▶ _What needs to be done_:
The answer must consist of every line from the data that holds the string "green".
Records for processing below:
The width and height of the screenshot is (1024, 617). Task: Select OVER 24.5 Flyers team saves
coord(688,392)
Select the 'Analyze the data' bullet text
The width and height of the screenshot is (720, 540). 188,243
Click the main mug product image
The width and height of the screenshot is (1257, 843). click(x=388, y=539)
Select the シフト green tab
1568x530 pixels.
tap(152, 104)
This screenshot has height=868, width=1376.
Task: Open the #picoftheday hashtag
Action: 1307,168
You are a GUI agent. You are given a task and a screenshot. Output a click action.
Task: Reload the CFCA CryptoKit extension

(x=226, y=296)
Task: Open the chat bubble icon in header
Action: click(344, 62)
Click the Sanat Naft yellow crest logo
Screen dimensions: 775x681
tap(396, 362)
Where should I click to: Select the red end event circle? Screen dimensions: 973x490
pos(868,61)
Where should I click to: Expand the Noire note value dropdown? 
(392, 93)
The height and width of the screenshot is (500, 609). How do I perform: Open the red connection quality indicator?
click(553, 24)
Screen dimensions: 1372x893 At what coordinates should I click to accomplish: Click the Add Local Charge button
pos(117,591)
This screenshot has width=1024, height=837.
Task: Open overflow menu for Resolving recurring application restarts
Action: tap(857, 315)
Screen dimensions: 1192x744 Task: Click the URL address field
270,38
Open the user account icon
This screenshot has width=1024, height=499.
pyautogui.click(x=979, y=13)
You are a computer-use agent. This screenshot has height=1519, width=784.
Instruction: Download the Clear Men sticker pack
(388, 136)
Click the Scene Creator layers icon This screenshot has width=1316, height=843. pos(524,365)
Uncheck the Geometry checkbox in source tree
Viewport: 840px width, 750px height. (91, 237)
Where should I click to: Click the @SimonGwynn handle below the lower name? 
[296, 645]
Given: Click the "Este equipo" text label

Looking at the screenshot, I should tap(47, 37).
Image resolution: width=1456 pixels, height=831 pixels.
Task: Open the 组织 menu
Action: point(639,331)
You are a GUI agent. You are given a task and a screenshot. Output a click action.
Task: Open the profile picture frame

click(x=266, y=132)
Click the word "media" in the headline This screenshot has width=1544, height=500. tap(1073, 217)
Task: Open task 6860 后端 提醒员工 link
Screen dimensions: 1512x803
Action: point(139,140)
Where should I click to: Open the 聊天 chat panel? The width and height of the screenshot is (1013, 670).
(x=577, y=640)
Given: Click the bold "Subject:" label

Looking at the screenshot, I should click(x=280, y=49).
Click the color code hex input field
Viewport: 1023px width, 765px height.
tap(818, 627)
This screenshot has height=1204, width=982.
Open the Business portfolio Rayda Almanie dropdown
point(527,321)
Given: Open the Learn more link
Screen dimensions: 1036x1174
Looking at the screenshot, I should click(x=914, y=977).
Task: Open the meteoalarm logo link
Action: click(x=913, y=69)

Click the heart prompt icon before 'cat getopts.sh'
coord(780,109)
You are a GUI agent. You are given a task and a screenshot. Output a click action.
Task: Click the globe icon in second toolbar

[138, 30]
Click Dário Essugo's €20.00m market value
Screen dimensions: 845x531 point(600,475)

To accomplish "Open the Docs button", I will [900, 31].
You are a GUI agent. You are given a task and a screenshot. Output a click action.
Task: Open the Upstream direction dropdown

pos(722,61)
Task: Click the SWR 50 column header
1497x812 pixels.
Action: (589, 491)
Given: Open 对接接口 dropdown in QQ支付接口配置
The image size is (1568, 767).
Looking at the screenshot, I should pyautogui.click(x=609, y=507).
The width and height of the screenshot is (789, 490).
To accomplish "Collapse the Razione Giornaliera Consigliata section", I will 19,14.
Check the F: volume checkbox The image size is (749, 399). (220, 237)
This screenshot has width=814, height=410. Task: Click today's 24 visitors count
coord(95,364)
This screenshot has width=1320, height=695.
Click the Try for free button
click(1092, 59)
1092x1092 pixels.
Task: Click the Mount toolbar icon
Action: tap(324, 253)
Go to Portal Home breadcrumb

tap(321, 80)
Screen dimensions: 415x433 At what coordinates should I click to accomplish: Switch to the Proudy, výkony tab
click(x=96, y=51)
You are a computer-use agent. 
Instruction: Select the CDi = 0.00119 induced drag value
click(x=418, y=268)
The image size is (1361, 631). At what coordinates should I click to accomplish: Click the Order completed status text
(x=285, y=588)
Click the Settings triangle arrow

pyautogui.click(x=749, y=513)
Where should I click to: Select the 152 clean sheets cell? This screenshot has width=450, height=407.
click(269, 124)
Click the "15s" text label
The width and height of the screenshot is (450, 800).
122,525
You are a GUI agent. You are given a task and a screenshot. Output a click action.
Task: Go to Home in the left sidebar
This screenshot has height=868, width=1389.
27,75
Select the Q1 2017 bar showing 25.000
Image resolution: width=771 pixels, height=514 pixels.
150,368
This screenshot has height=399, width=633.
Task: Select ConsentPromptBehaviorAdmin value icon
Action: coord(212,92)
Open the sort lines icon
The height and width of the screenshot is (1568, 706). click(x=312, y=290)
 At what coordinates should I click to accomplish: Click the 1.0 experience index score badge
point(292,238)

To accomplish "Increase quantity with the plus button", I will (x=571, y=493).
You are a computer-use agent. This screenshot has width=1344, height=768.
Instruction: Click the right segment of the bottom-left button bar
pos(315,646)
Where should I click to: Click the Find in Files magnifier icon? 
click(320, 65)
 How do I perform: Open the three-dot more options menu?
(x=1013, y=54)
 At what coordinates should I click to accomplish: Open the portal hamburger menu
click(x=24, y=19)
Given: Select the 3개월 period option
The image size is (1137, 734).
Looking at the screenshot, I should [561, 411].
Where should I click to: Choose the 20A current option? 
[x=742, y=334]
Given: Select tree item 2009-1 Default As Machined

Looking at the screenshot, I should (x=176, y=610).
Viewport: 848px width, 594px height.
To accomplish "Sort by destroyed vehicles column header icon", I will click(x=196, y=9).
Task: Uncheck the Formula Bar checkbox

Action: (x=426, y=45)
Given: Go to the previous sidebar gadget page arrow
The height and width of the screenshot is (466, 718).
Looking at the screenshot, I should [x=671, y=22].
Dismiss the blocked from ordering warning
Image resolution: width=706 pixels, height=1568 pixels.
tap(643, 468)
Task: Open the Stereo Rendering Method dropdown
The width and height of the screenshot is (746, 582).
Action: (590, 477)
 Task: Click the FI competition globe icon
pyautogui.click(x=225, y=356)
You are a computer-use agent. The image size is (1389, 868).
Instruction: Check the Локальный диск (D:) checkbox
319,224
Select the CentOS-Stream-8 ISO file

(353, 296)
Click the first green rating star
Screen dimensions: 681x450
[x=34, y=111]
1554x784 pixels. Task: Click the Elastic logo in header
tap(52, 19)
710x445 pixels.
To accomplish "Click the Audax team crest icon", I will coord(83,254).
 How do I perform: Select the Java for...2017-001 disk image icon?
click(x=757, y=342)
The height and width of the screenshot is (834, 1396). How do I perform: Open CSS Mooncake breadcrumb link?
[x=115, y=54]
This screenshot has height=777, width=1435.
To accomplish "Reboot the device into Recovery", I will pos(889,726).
End of Records for processing.
▶ _Reply to the task_:
Select the シフト green tab
Click the first green rating star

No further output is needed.